* Item coordinate data *

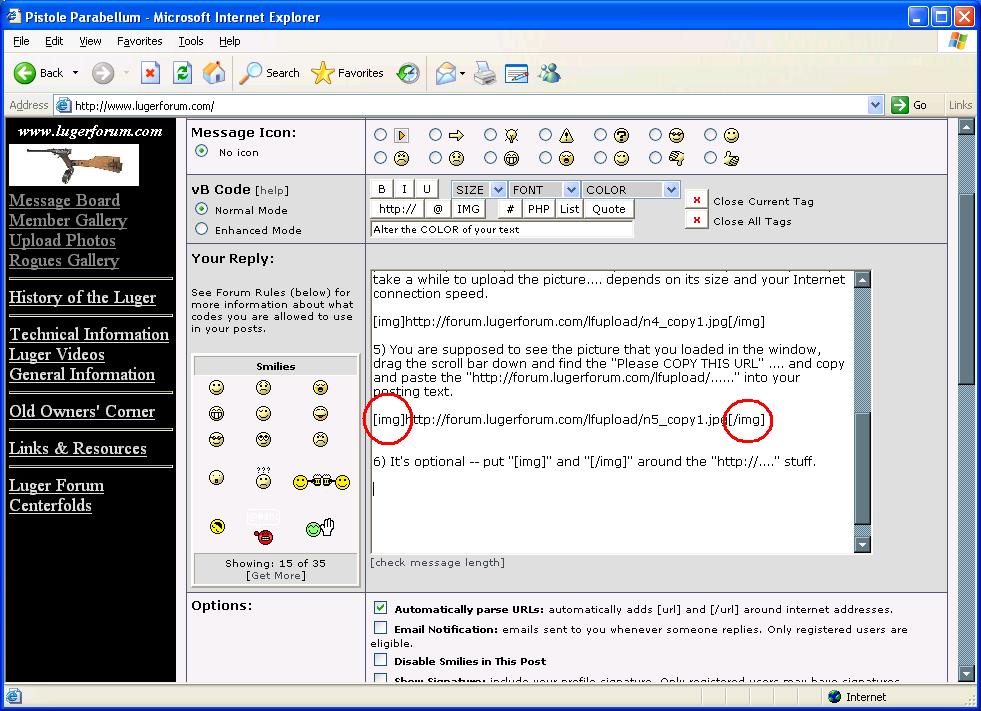Go to the Home page icon
Viewport: 981px width, 711px height.
coord(214,73)
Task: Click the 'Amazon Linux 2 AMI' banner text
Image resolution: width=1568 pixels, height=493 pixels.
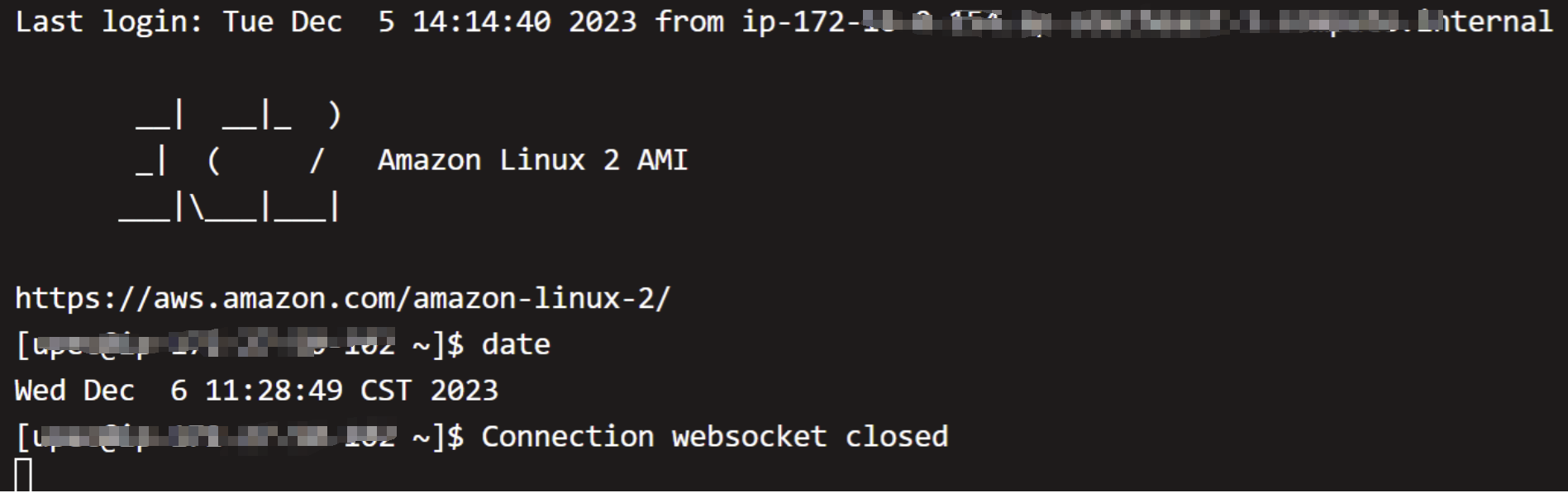Action: (532, 159)
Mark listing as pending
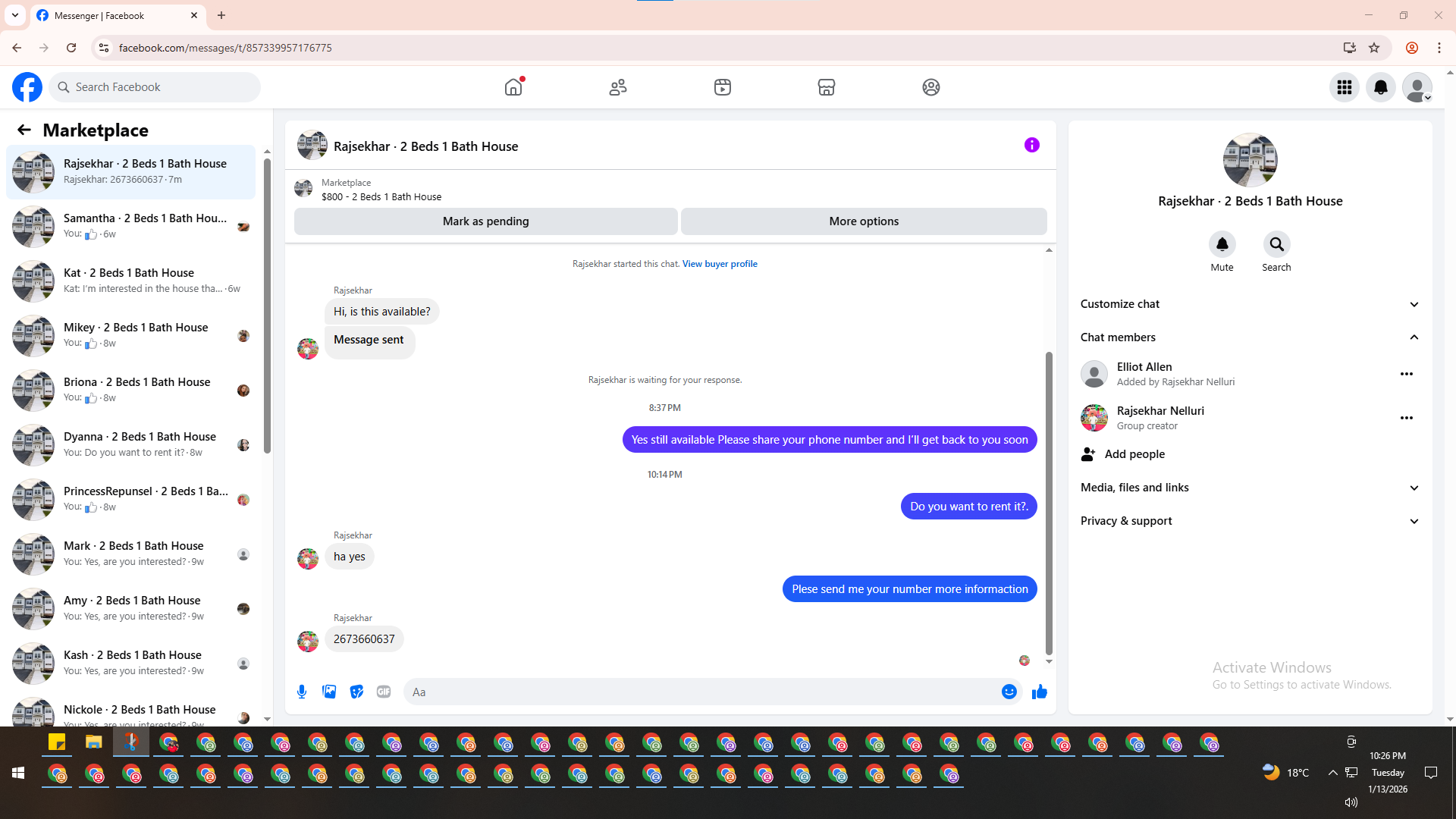 tap(485, 221)
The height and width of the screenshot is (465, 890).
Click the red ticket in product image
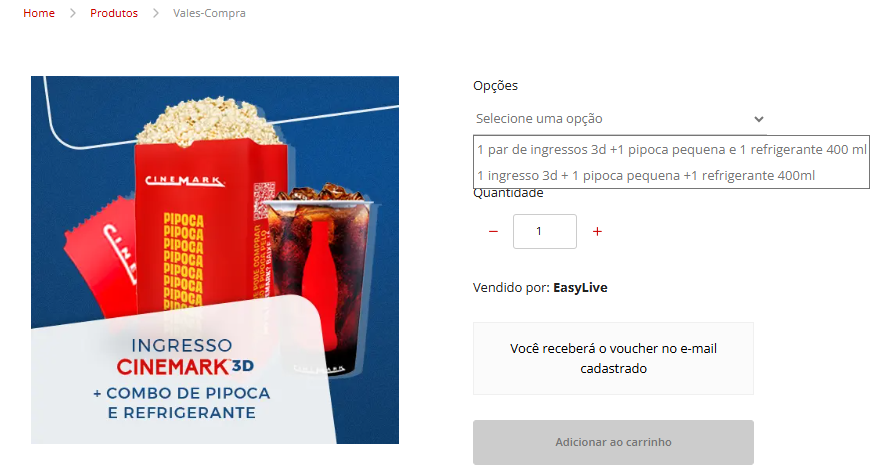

* Brief *
Reproduce every line of the records above verbatim, omitting the pictures.

* Correct answer *
Go to the Home page icon
Viewport: 981px width, 711px height.
coord(214,73)
Task: Click the 'Amazon Linux 2 AMI' banner text
Image resolution: width=1568 pixels, height=493 pixels.
Action: (532, 159)
Mark listing as pending
 tap(485, 221)
The height and width of the screenshot is (465, 890).
Click the red ticket in product image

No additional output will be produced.